Severe drought has had a debilitating effect on the Yangtze
River, China's longest waterway, over the last two weeks, leaving
1.5 million people in Chongqing Municipality with water shortages,
local water authorities said on Monday.
All reservoirs in Chongqing store 1.17 billion cubic meters of
water at present, only half of the normal amount, said officials
with the Chongqing flood control and drought relief office.
Earlier, local officials estimated 1 million people in Chongqing
suffered from water shortages. The municipality has a population of
28 million.
The drought has also affected 104,000 hectares of farmland and
left nearly 1 million heads of livestock short of water.

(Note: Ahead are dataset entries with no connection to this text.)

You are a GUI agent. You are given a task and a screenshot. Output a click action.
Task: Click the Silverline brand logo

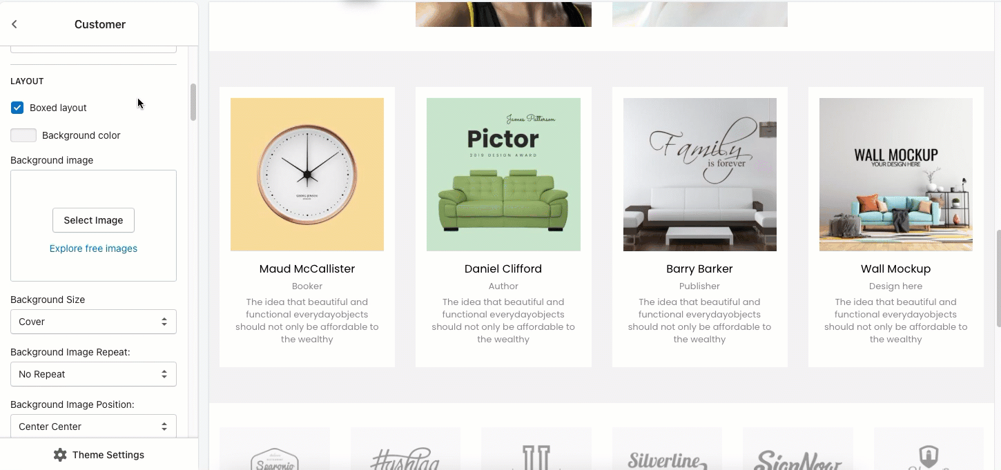coord(667,459)
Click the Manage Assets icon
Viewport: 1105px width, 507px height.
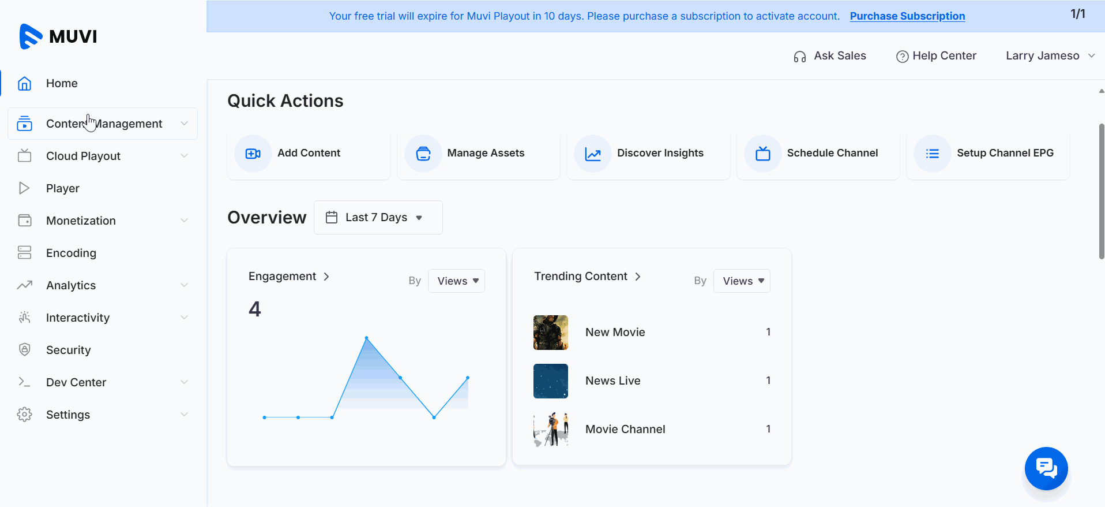(423, 154)
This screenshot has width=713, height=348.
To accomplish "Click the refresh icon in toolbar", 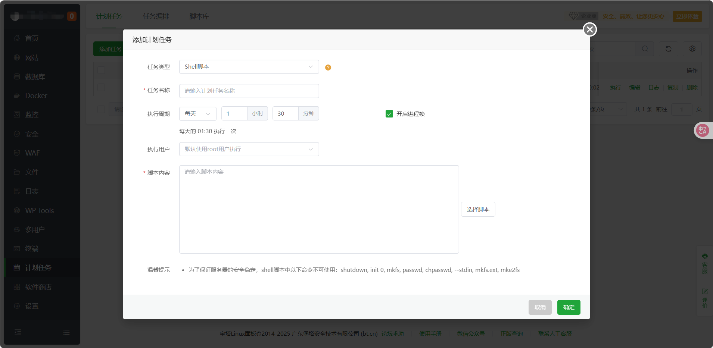I will point(668,49).
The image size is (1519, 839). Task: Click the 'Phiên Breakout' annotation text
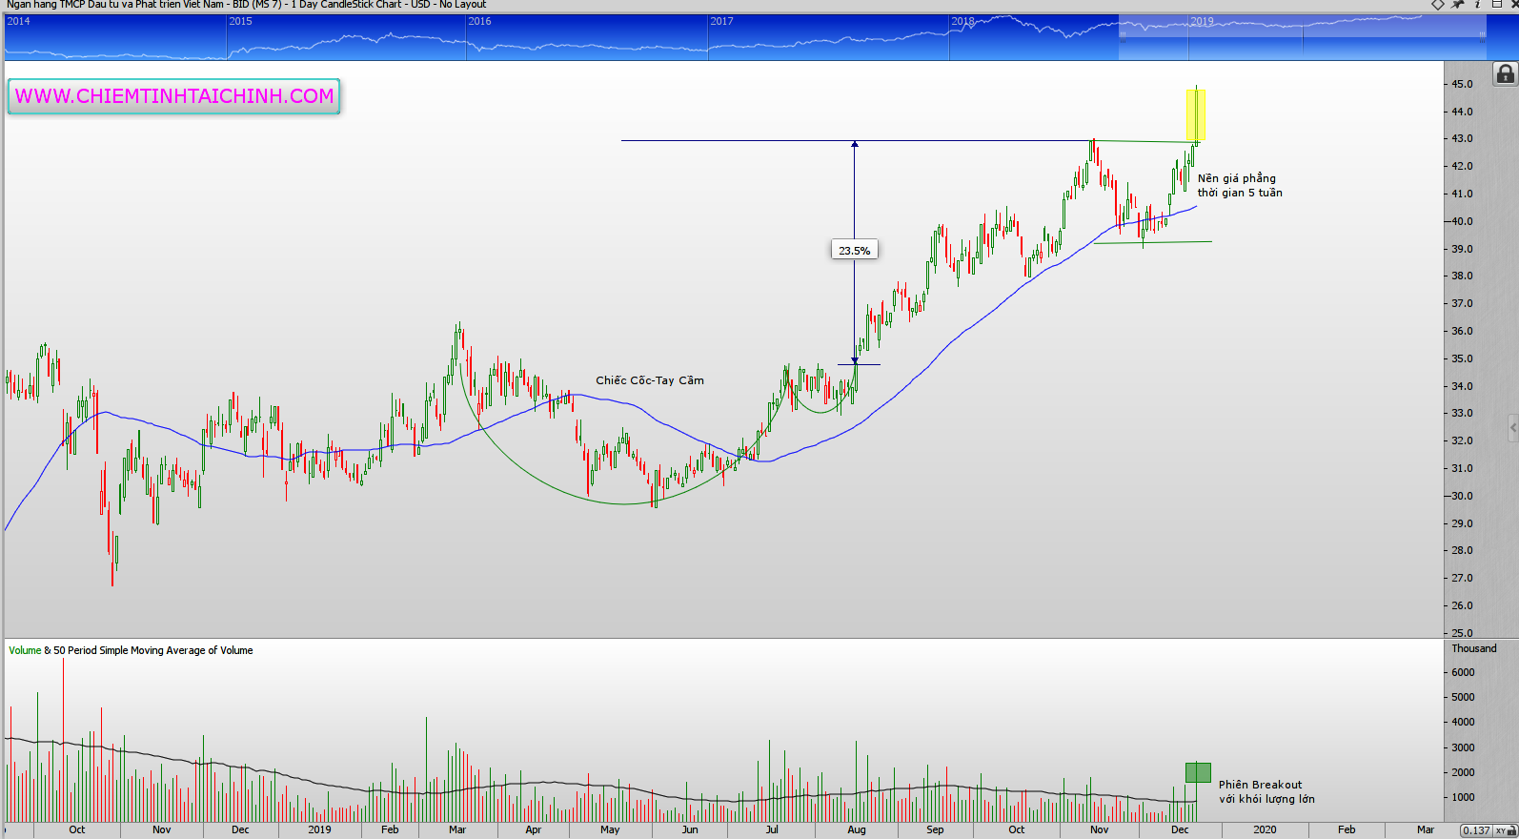tap(1260, 785)
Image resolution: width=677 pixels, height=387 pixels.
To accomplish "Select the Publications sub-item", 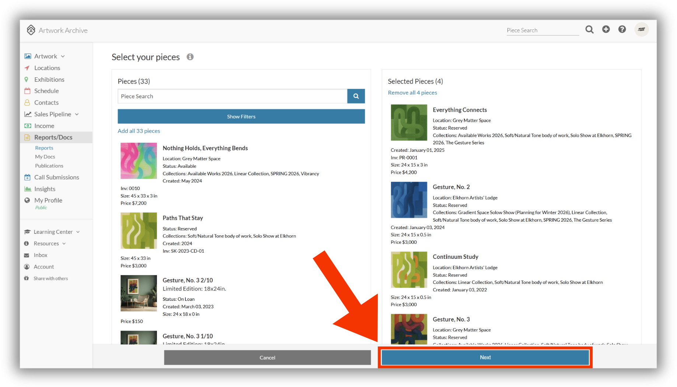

A spokesman of Shapingba Waterworks, one of the largest drinking
water suppliers in the city center, told Xinhua News Agency that
only one of its 10 pipes used to pump water from the Yangtze was
still below the water surface and in operation - and that is only
10 cm below the water level.
"If the water levels in the Yangtze and its upper tributary
Jialing River continue to decline, we'll face a real crisis," he
said.
The municipal drought control authority has sent water wagons to
the drought-hit areas to provide water for local people and cattle
and has told local governments to build up reserves.
Some 1,600 people in two villages, namely Huanshan and Xindian,
are totally dependent on water wagon for drinking water.
The local hydrological bureau said water levels in the Yangtze
and Jialing rivers had declined sharply in recent weeks due to a
lack of rainfall. It follows last summer's severe drought that
forced tens of thousands of farmers to eke out a living away from
home -- many ended up picking cotton in northwestern Xinjiang Uygur
Autonomous Region.
On Sunday, the water level at Cuntan hydrological station in
Chongqing measured 158.43 meters, only 35 centimeters higher than
the record low reported in 1987, said a bureau spokesman surnamed
Wang.
Wang blamed a glut of power plants in the Yangtze's upper
reaches for the decline in water, but did not link the water
shortages with the operation of the Three Gorges Dam, which is
located in the lower reaches of the Yangtze.
Sources with the China Three Gorges Project Corporation said the
water shortage in the upper reaches had not affected the world's
largest water storage facility.
The flow of water into the dam measured 3,700 cubic meters per
second and the water level at the dam was 153.43 meters on Sunday
afternoon, which safeguard the operation of the dam and navigation
in the lower reaches, they said.
But the declining water level in Chongqing has played havoc with
navigation and a cargo ship carrying 1,400 tons of timber was
stranded on Sunday close to Chongqing's Xinggang port. The salvage
operation lasted five hours.
"The Chongqing section of the Yangtze is 0.47 meter below zero
level, while 0.5 meter above zero level is required for safe
shipping," said Xia Shipeng, an official of the Chongqing maritime
safety administration.
A dozen of vessels have gone aground on the Yangtze, Xia
added.
On Monday, the local maritime bureau suspended navigation in the
area between 12:30 PM and 2:30 PM every day for surveying
and dredging.
"The Yangtze suffers drought almost every spring, but this
year's situation is worse than normal," said a sailor, adding the
water level at Chaotianmen Wharf in central Chongqing was "lower by
at least one meter" compared with last year.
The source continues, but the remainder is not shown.